━━━━━ Trecho original

Áreas Úmidas são tema de congresso, com discussões sobre o Código Florestal

Data: 10/08/2012

Começou ontem (8) o 1º Congresso Brasileiro de Áreas Úmidas (Conbrau), que reunirá até sexta-feira, no Centro de Eventos do Pantanal, em Cuiabá (MT), alguns dos principais cientistas nacionais e internacionais especializados no assunto. O tema é 'Água, Alimento, Energia no Presente e no Futuro' e um dos objetivos do evento, organizado pelo Centro de Pesquisa do Pantanal (CPP), Universidade Federal de Mato Grosso (UFMT) e Instituto Nacional de Ciência e Tecnologia e, Áreas Úmidas (Inau), é pôr lado a lado representantes governamentais, acadêmicos, pesquisadores, sociedade e empresários para um debate sobre a pesquisa, a sustentabilidade e a proteção das Áreas Úmidas (AUs).



Uma mesa sobre o Código Florestal, ministrada pelo coordenador do Inau, Wolfgang Junk, abriu o evento. Junk apresentou os conceitos das AUs e suas diversidades, que não são protegidas pelo Código Florestal. "No Código é considerado apenas o nível mínimo de água das regiões, o que prejudica a proteção em épocas de cheia, muito comuns no Pantanal", lembra Junk.

━━━━━━━━━━
━━━━━ Material de origem

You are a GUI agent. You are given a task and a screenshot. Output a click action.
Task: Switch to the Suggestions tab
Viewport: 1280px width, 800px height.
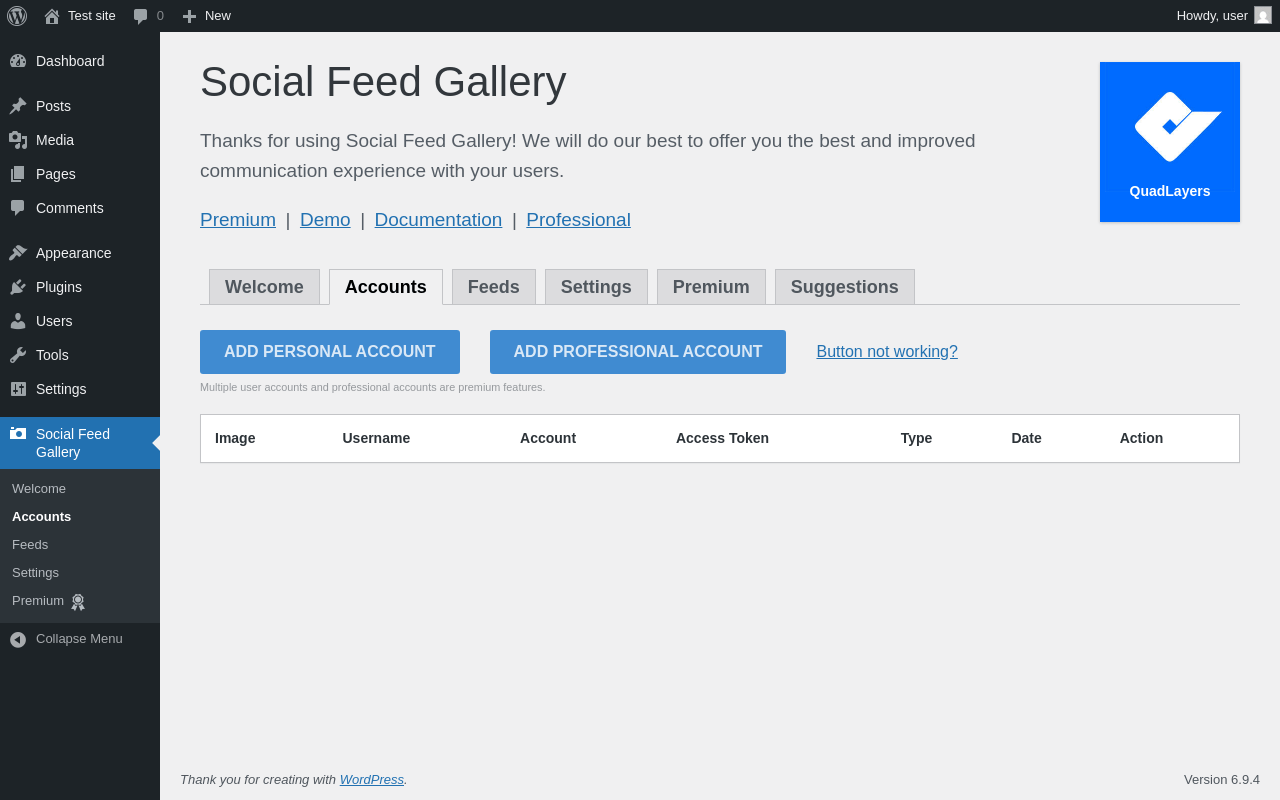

━━━━━━━━━━

Reescreva o trecho sobre o congresso de áreas úmidas entre "Data: 10/08/2012" e "Áreas Úmidas (AUs).", inclusive, substituindo "sexta-feira" por "sábado".

Data: 10/08/2012

Começou ontem (8) o 1º Congresso Brasileiro de Áreas Úmidas (Conbrau), que reunirá até sábado, no Centro de Eventos do Pantanal, em Cuiabá (MT), alguns dos principais cientistas nacionais e internacionais especializados no assunto. O tema é 'Água, Alimento, Energia no Presente e no Futuro' e um dos objetivos do evento, organizado pelo Centro de Pesquisa do Pantanal (CPP), Universidade Federal de Mato Grosso (UFMT) e Instituto Nacional de Ciência e Tecnologia e, Áreas Úmidas (Inau), é pôr lado a lado representantes governamentais, acadêmicos, pesquisadores, sociedade e empresários para um debate sobre a pesquisa, a sustentabilidade e a proteção das Áreas Úmidas (AUs).